------ SOURCE PASSAGE
Saturday 4th January: Mark’s Walk will be held in early January, once again at Lyndhurst Farm. This time we plan to walk down the Ruwa River below the dam wall. This is a very interesting habitat with rocky places, stream banks, marshes and vleis and some thick riverine bush containing unusual creepers and climbers.

Tuesday 7th January: Botanic Garden Walk.

MATABELELAND CALENDAR

Sunday 1st December: Visit to Brownlee Walker’s farm. All day visit. Meet at Girls’ College as usual – 8 for 8.30 a.m. departure.

Monday 9th December:  Study Session
Urban trails in Circular Drive area. Meeting at 5-5.15 p.m. These sessions will take place on the second Monday of every month on a regular basis.

New Year’s Social Do: Possibly at Clem Van Vliet’s or at Mabukuwene Aloe Garden.

Sunday 5th January 1997: Trip to Khamera near Khami ruins to find Erythrophysa and Adansonia digitata.

 

BOTANIC GARDEN WALK 5 December 1996

21 members assembled in the car park to hear Tom finish off last month’s subject, Hippocratea, and to start this month’s, which was Strychnos.

Firstly, Apodostigma pallens, an enormous liana, very rare in evergreen low-altitude rainforest. Tom mentioned that he had seen it along the Chisengu river in the Haroni/Rusitu confluence area and possibly also in the Burma Valley. Loeseneriella africana var. richardiana is another liana, this time with a remarkably fluted stem. This is one of the main lianas in the Chirinda Forest climbing by modified side-branches. Unlike Apodostigma and the next species, this is not confined to the Eastern Division but has been widely recorded from low altitudes.
------------
------ RECORD EXCERPTS
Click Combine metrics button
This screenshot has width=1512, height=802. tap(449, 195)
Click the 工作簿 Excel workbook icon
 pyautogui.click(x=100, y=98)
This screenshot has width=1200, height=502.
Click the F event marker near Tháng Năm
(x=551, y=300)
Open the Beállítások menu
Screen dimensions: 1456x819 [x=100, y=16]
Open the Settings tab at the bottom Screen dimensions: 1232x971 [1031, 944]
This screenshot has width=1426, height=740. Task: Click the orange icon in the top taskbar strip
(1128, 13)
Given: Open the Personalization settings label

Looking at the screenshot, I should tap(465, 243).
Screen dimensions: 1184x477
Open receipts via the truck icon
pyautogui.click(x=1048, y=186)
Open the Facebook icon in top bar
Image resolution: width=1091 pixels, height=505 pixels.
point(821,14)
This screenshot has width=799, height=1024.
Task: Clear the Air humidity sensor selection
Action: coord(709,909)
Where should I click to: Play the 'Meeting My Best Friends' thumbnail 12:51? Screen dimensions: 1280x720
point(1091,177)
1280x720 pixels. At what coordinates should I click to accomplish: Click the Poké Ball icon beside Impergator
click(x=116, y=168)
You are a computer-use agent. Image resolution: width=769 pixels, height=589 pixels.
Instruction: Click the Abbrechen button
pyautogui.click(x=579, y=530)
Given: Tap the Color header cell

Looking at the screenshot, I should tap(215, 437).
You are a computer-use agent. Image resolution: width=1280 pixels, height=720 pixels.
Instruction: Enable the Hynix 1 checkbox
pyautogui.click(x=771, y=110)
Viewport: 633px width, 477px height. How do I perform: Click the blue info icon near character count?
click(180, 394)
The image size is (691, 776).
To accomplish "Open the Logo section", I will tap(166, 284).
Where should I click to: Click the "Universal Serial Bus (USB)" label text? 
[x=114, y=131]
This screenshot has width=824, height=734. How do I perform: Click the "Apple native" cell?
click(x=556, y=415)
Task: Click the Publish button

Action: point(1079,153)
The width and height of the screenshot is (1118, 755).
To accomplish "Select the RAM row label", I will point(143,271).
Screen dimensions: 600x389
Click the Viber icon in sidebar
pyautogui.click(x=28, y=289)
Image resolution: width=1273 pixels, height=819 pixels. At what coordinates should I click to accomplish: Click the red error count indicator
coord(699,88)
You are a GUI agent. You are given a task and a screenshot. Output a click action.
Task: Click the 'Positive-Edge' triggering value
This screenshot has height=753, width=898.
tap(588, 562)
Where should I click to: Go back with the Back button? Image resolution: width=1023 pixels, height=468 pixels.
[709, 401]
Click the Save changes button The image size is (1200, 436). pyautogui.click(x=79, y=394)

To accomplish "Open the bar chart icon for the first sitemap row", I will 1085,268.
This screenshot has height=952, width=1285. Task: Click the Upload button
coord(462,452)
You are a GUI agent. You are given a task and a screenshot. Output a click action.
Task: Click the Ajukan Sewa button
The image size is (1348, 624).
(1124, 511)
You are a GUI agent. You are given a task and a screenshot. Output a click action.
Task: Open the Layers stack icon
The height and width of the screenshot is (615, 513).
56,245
------------
# THE PROBLEM:
Could you carry the botanic walk passage forward, starting after its final sentence?

# EXERCISE RESPONSE:
Simirestis goetzei is yet another liana. This has only been recorded once in Zimbabwe, by Tom, from a site in the Burma Valley, where altogether 3 new species were found in a patch of forest. It has bright orange under bark and the outer bark is shallowly peeling.

Next, on to Strychnos. All species of Strychnos are 3-veined from the base, so often the leaves look rather similar even though the life form of each species varies considerably. Strychnos angolensis is a rare species of the Eastern Districts. It is a liana in rainforest, sometimes a gigantic plant. It occurs at low altitudes in the Haroni/Rusitu areas and specifically in tributaries of the Rusitu.

Strychnos mellodora is another rare plant, this time a tree, not a liana. It occurs sporadically in the Chirinda Forest. Tom explained how it is a classical sub-canopy tree, never attaining the height of the tallest trees (although it may still achieve 35-40m) and hence never taking the full sun directly.

A third Eastern Districts Strychnos is Strychnos lucens. Although the specimen in the gardens was shrub-like, because it was young, the mature plants are again huge lianas, bearing their fruits up in the canopy.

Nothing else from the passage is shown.